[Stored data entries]
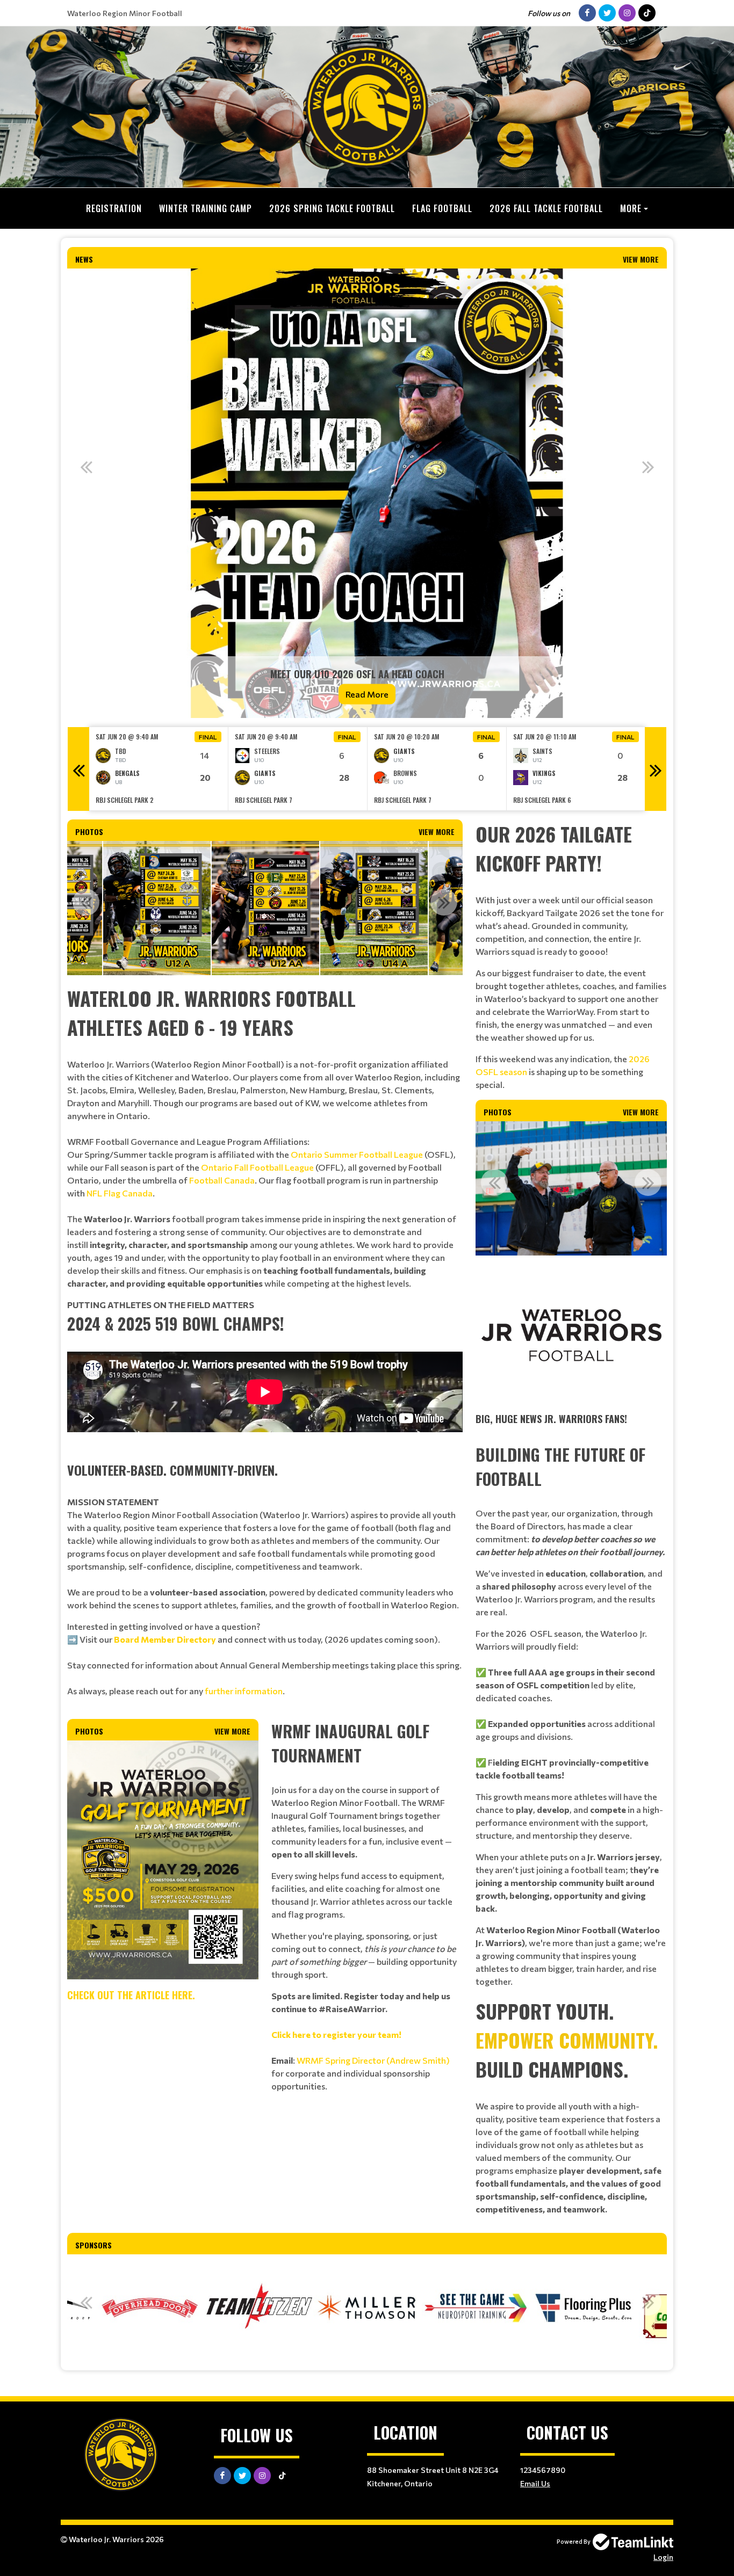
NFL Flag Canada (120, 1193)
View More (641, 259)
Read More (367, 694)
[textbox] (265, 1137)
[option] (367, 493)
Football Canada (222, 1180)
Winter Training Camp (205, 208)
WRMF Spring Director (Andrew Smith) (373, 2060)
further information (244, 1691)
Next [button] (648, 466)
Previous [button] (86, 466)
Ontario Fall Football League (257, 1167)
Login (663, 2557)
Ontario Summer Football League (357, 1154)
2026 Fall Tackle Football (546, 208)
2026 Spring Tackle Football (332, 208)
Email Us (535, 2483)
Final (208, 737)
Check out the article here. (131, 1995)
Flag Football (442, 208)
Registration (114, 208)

==

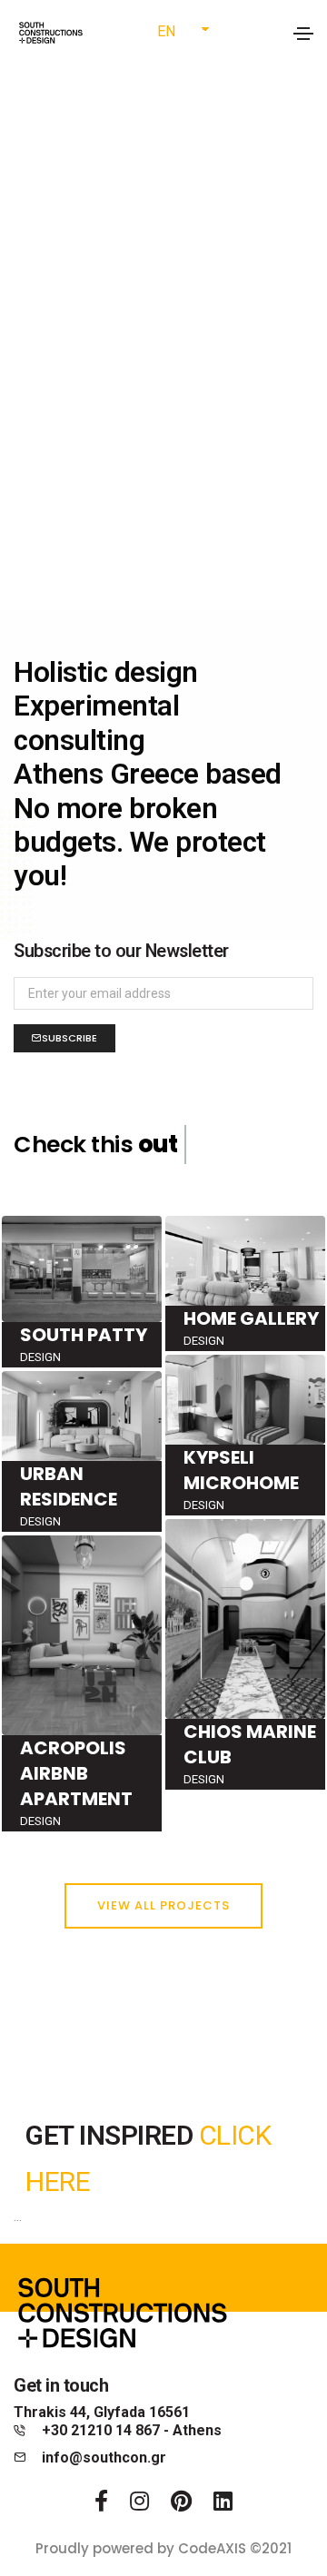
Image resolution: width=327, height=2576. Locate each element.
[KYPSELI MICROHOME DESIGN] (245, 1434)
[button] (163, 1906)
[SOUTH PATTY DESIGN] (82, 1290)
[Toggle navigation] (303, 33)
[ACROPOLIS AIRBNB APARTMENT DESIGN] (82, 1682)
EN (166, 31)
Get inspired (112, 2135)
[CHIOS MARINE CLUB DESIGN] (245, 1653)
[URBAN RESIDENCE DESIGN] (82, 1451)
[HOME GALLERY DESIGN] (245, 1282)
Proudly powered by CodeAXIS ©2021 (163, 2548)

§ Problem to solve
Count up the lines in the records that contain the word "button" and reply with that figure only.

§ Solution for this problem
3